Malgrado le polemiche sul “neoliberalismo”, in realtà il Cile continua ad avere una delle spese pubbliche per la Sanità più alte della regione, e quando il contagio è arrivato il sistema ha avuto la capacità di fare quattromila test al giorno, la più alta della regione. Il governo è inoltre riuscito a gestire l’apparato sanitario in maniera unitaria, superando non solo la contrapposizione tra pubblico e privato, ma anche ogni tipo di differenza regionale. Perfino l’aeronautica militare è stata utilizzata per spostare i malati dagli ospedali in difficoltà a quelli più capienti, anche oltre i 500 chilometri di distanza. E alle strutture private il governo ha ordinato di raddoppiare la dotazione sia in posti per la terapia intensiva sia in respiratori. Sopratutto, a partire dal 18 marzo, il governo aveva avviato un sistema originale e flessibile di lockdown che era stato molto lodato. Il Cile non ha proceduto a un blocco totale, ma il “destro” Piñera non si è concesso al negazionismo di altri “destri” come Donald Trump o Jair Bolsonaro, che peraltro in America Latina è condiviso da “sinistri” come Andrés Manuel López Obrador in Messico o Daniel Ortega in Nicaragua. Dal 18 marzo il coprifuoco completo si è limitato alla notte: dalle 22 alle 5. Sono state poi chiuse frontiere, locali e imprese non essenziali, ma le quarantene complete sono state imposte con flessibilità nei singoli comuni, a seconda di come andava la curva dei contagi. Per il resto si poteva uscire, ma con l’obbligo di mascherina e della distanza di un metro. La convenienza di stare il più possibile a casa è stata suggerita da una campagna governativa, che ha anche consigliato le misure di igiene da adottare. Il livello dei contagi è stato dunque fermato sui 300-500 al giorno, e il livello di mortalità all’1,2 per cento: il più basso della regione dopo il Costa Rica.

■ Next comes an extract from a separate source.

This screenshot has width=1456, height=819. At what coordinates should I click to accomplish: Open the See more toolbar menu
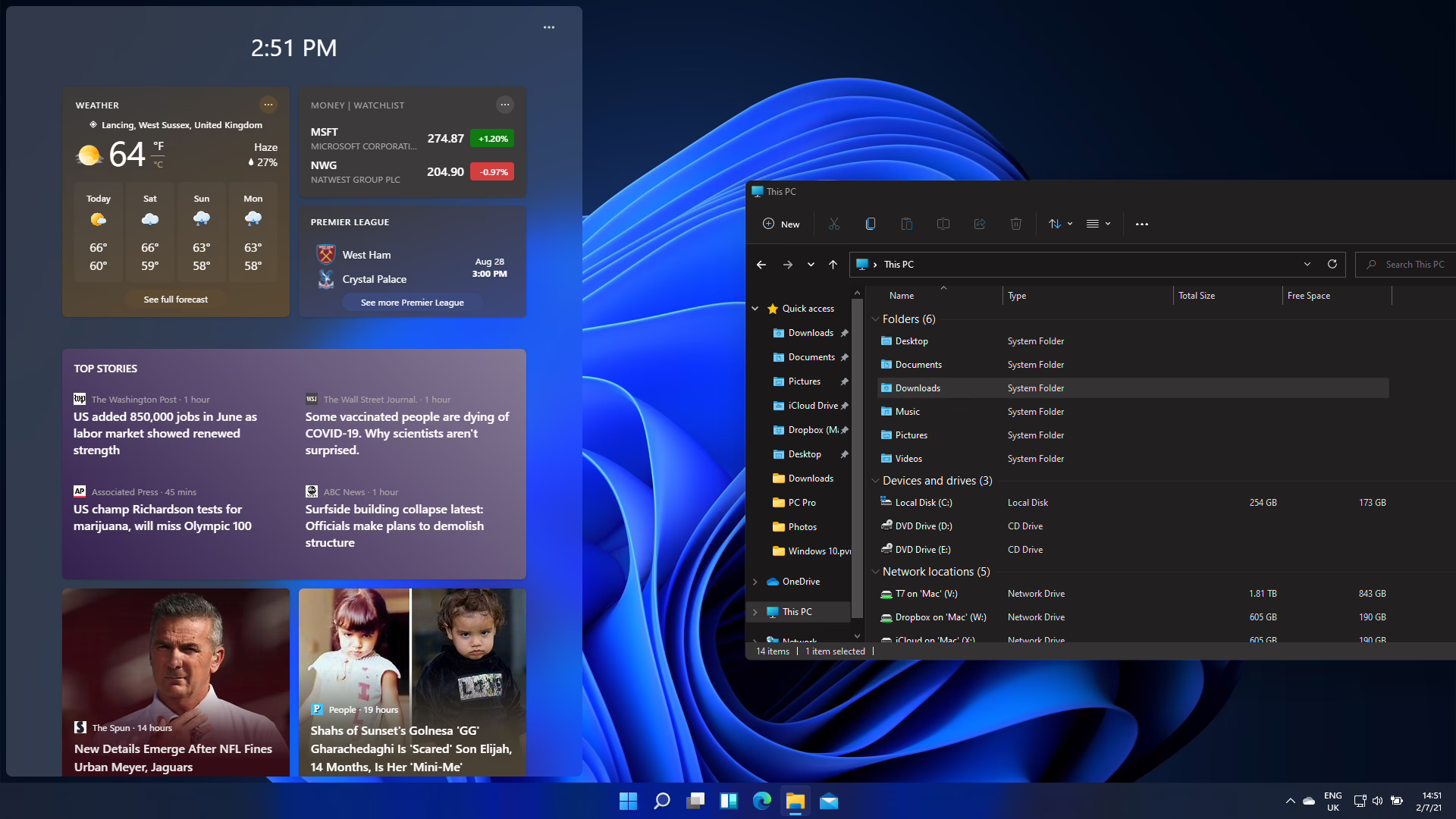1142,224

Ovviamente, però, l’economia si è bloccata comunque. Con mezzo milione di posti di lavoro saltati e un tasso di povertà che potrebbe aumentare del 40 per cento, Piñera ha pensato fosse venuto il momento di una fase due. L’attenzione si è così smussata, ci sono state feste con 400 persone, le mascherine si sono diradate, e le cifre dei contagi sono di nuovo decollate. Vero che i test sono stati ulteriormente aumentati, fino a 16 mila al giorno. Ma il tasso di positività è comunque cresciuto dall’8 al 12 per cento, i morti sono triplicati, e il sistema sanitario è al limite. Dai 1.000 respiratori disponibili a gennaio si è arrivati a 1.800 e per fine anno si dovrebbe raggiungere quota 3000, ma la capienza ospedaliera è ormai all’81 per cento su scala nazionale e al 93 nella Regione metropolitana di Santiago. Poiché l’80 per cento dei casi è nella capitale, il lockdown selettivo è stato imposto lì e tra i più poveri è montata la protesta. Ad aprile Piñera aveva promesso ai 4,5 milioni di cileni più poveri un buono familiare da 317 dollari, e domenica ha aggiunto l’ulteriore promessa di distribuire 2,5 milioni di pacchi di generi alimentari. Né gli uni né gli altri sono però ancora arrivati.